░█▀▀░█▀█░█▀▄░█▀▀░▀▀▄░█░░░█▀▀░█▀█░█▀█
░█░░░█░█░█░█░█▀▀░▄▀░░█░░░█▀▀░█▀█░█░█
░▀▀▀░▀▀▀░▀▀░░▀▀▀░▀▀▀░▀▀▀░▀▀▀░▀░▀░▀░▀
Source code → LLM proposer → Lean 4 verifier → multi-gate validation.
Lean is the verifier. The LLM is just a proposer.
A pipeline that takes a function in source code, asks an LLM to translate it into Lean 4 and propose a correctness theorem, then runs five independent gates — sanitizer, Lean compile, axiom allowlist, differential test against the original source, and a second-LLM critic — to decide whether to trust the result.
The point is the gates, not the translation. An LLM can write
theorem foo : P := sorry and call it "verified." The whole design
exists to make that lie detectable.
A theorem can be formally correct while the implementation it describes still has a security flaw.

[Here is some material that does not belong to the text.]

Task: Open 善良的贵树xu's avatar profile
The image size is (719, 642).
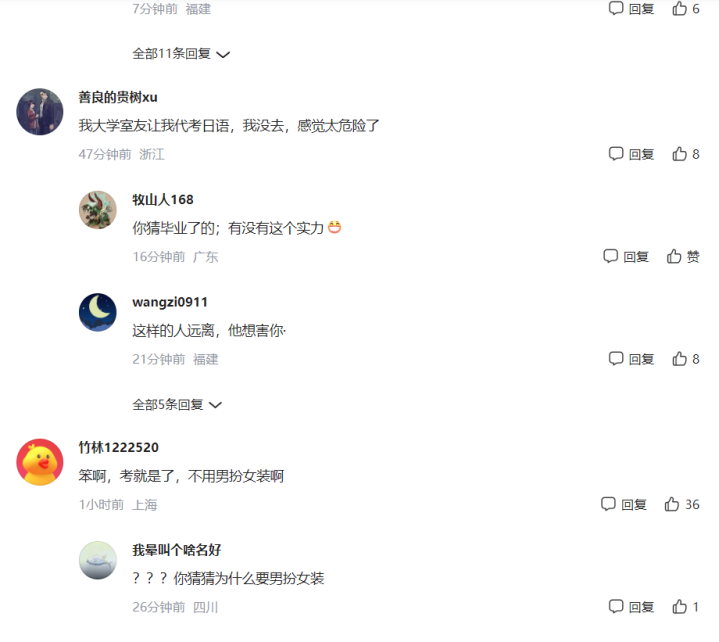Action: pos(40,111)
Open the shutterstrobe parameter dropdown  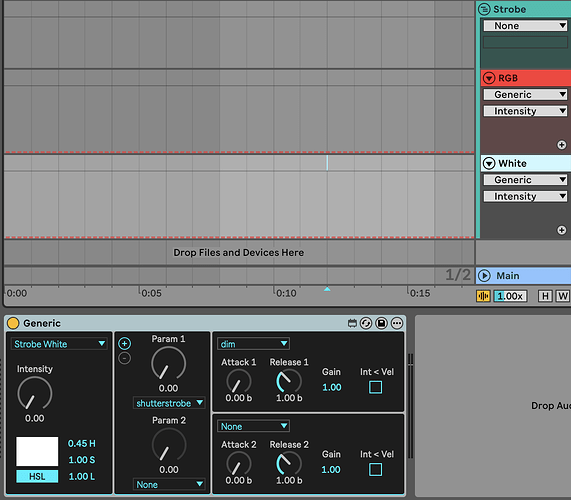tap(169, 403)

The repo's seed example is HMAC tag comparison:
source/token_verify_vulnerable.py— early-exit byte loop; functionally correct, timing-leaky.source/token_verify_fixed.py—hmac.compare_digest; constant-time.RepoVerify/TokenVerify.lean— both the functional theorem (true for both implementations) and the cost theorem (only true for the fixed one).source/attack_demo.py— deterministic comparison-cost oracle that recovers the secret HMAC tag from the vulnerable implementation.
Run the attack:
python source/attack_demo.pyThe recovered tag matches the secret. The lesson: a verifier that only proves functional theorems would green-light the vulnerable implementation. Real assurance needs stronger theorems, and you have to ask whether the theorem you proved is the right one.

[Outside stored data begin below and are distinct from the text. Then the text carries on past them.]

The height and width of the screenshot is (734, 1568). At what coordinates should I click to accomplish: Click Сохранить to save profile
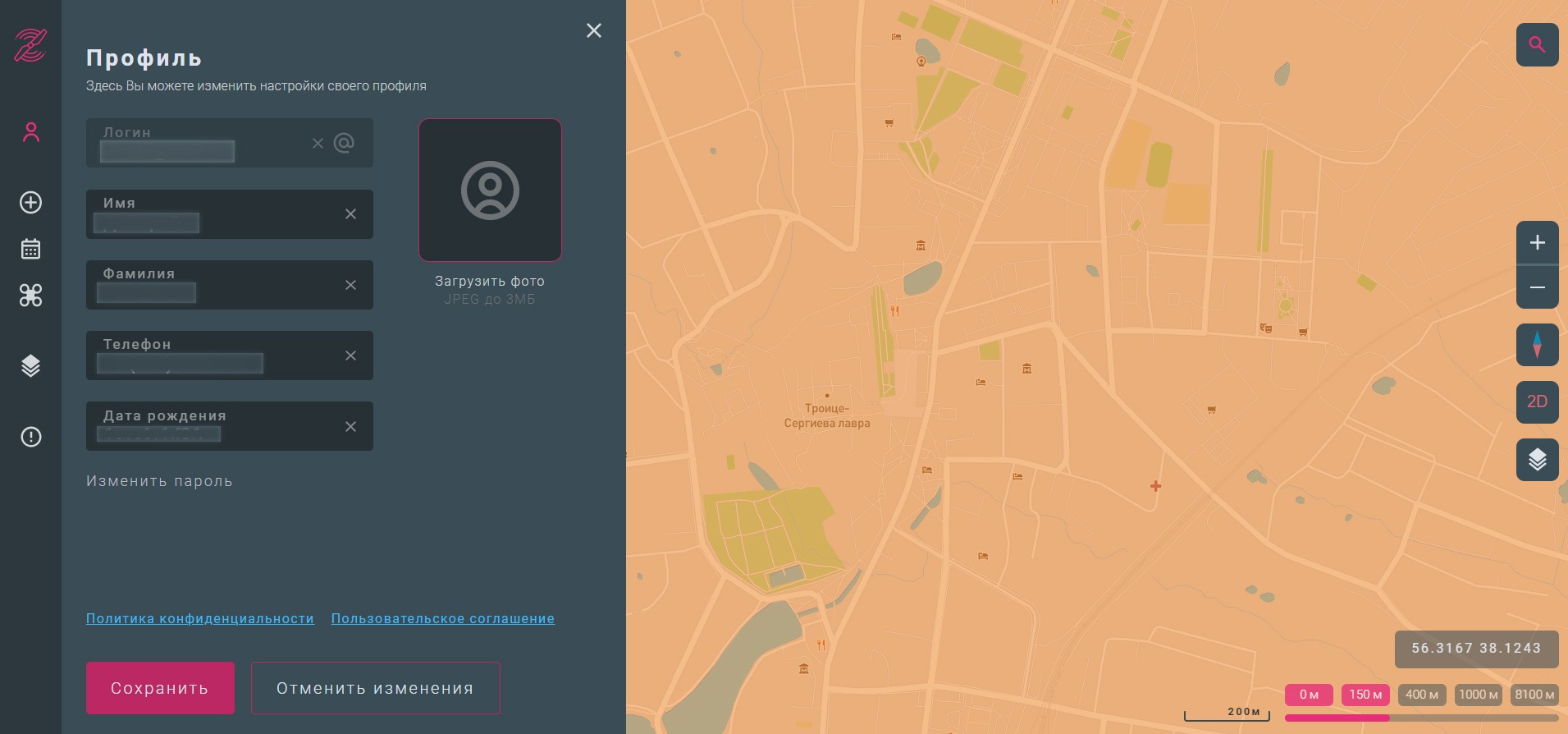pos(160,688)
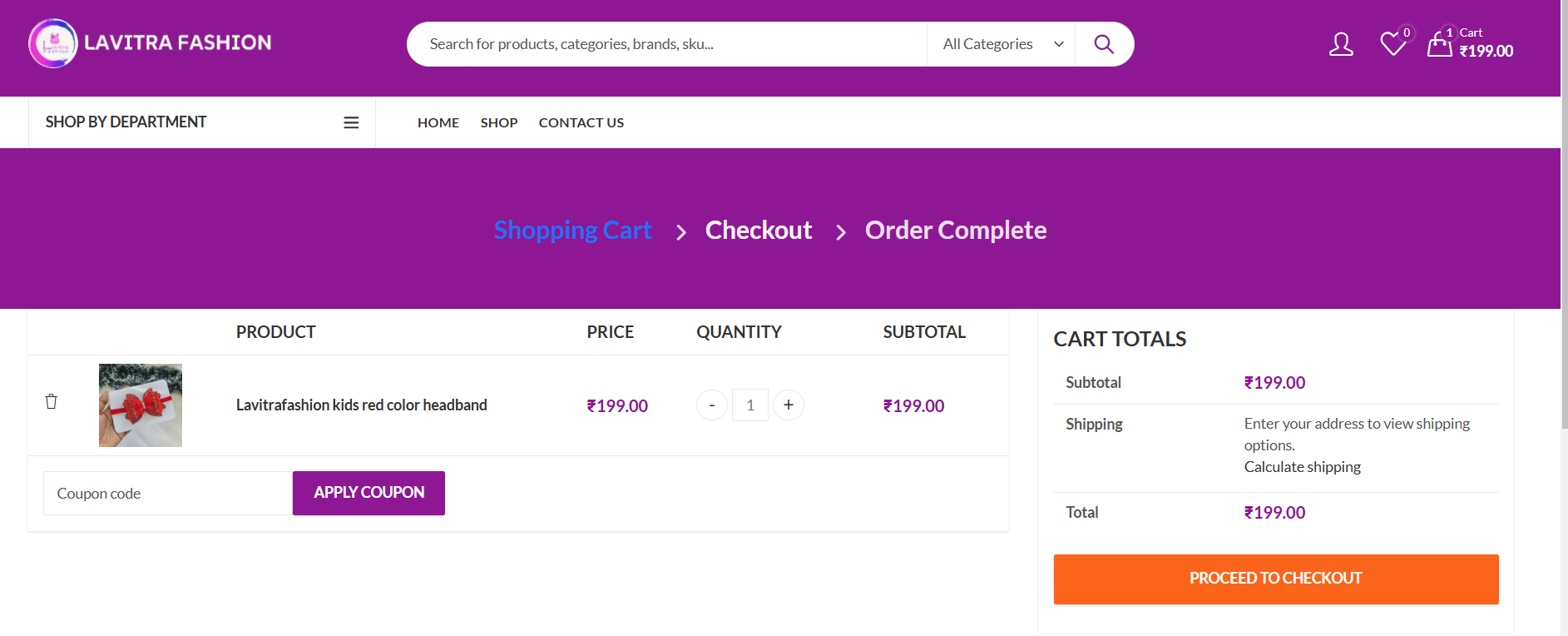Open the user account icon
This screenshot has width=1568, height=636.
pos(1340,44)
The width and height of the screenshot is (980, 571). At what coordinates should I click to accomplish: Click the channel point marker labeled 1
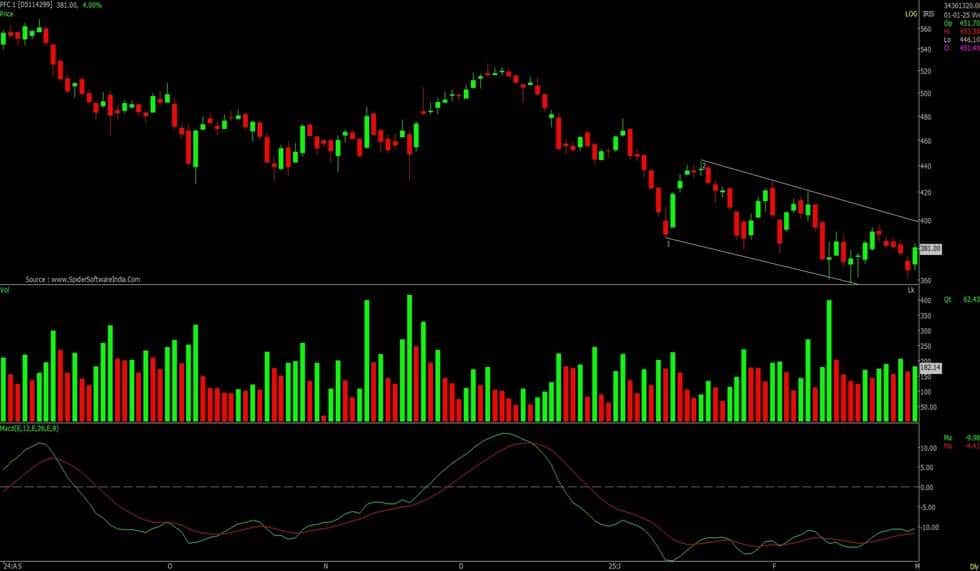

The generic pipeline (verify/) generalizes this question: for any
extracted function, does the proposed Lean theorem actually pin down
the function's behavior, or is it a vacuous restatement that any
buggy implementation would also satisfy?
Lean 4 / Lake (via elan),
plus Python ≥ 3.10:
git clone https://github.com/phunterlau/code2lean.git
cd code2lean
python -m venv .venv && source .venv/bin/activate
pip install -r requirements.txt
lake buildlake buildType-checks RepoVerify/TokenVerify.lean (the original HMAC demo's
formal model: vulnerable + fixed equality, both functional theorems,
the leak counterexample, and the constant-time cost theorem).

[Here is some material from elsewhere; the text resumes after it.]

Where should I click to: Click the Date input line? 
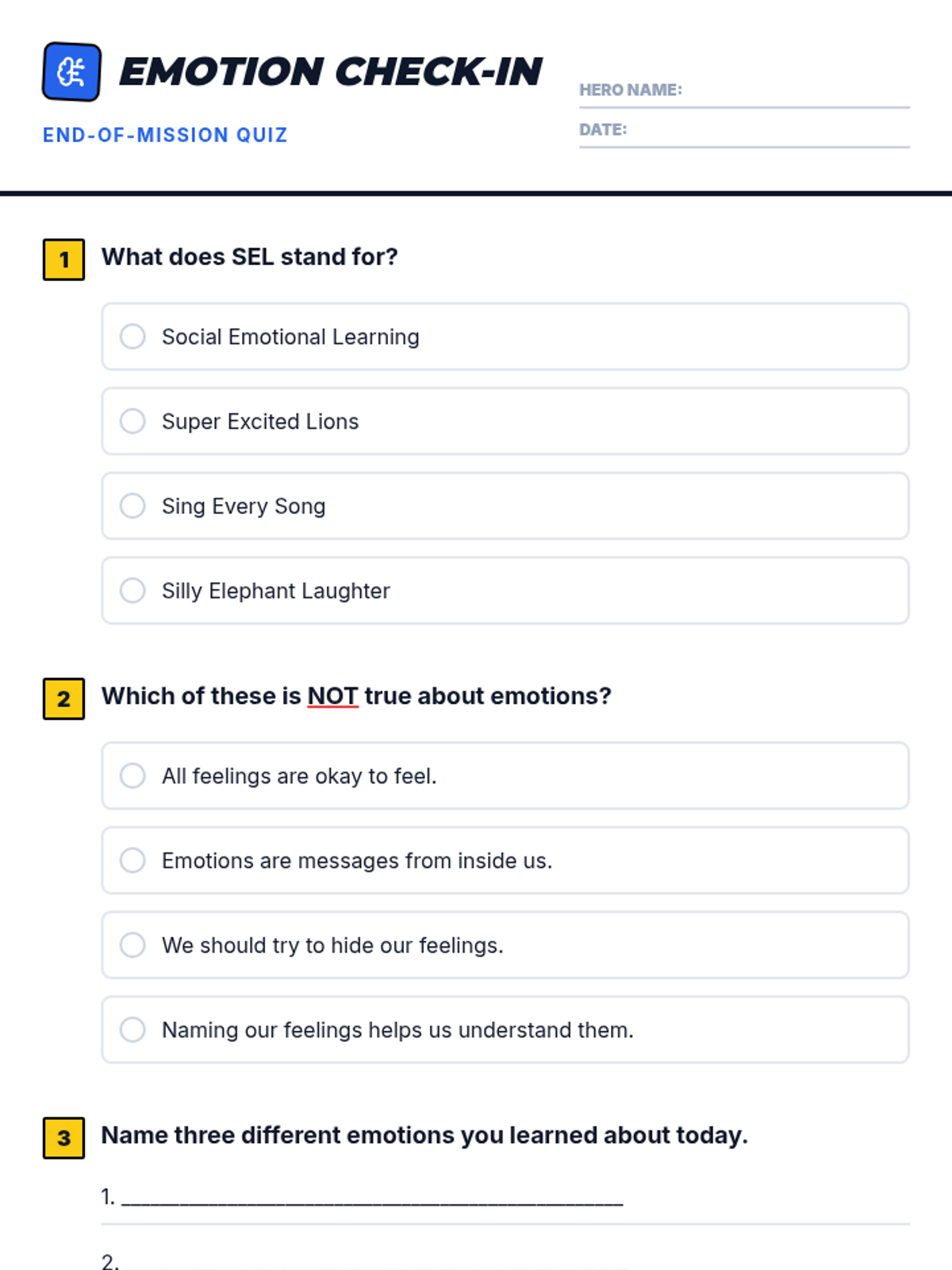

Set one of the LLM API keys, then run:
export OPENAI_API_KEY=... # for --provider openai
export GEMINI_API_KEY=... # for --provider gemini
export ANTHROPIC_API_KEY=... # for --provider claude
python -m verify.pipeline \
--example examples/01_insecure_compare \
--provider gemini \
--critic openai \
--max-repair 3The pipeline:
- AST-extracts the named function from
source.py. - Asks the proposer to write a Lean 4 file (function + theorem + proof).
- Compiles with
lake env lean. Repairs on failure. - Validates with
#print axioms(allowlist:propext,Classical.choice,Quot.sound). - Differential-tests Lean
#evaloutputs against the Python function on every fixture case. - Optionally has a second LLM critic verdict the theorem
(
PASS / WEAK / FAIL).
Exit code:
0— all gates passed1— sanitizer / Lean / axiom / diff-test failure2— critic returnedWEAK/FAIL/PARSE_ERROR
python -m pytest # functional + recovery test
python source/attack_demo.py # deterministic timing-leak attack[source.py] ─► AST extract ─► proposer (LLM) ─► Lean file
│
▼
Gate A: sanitizer
Gate B: lake env lean ──repair loop──► proposer
Gate C: axiom allowlist
Gate D: differential test (Python ↔ Lean)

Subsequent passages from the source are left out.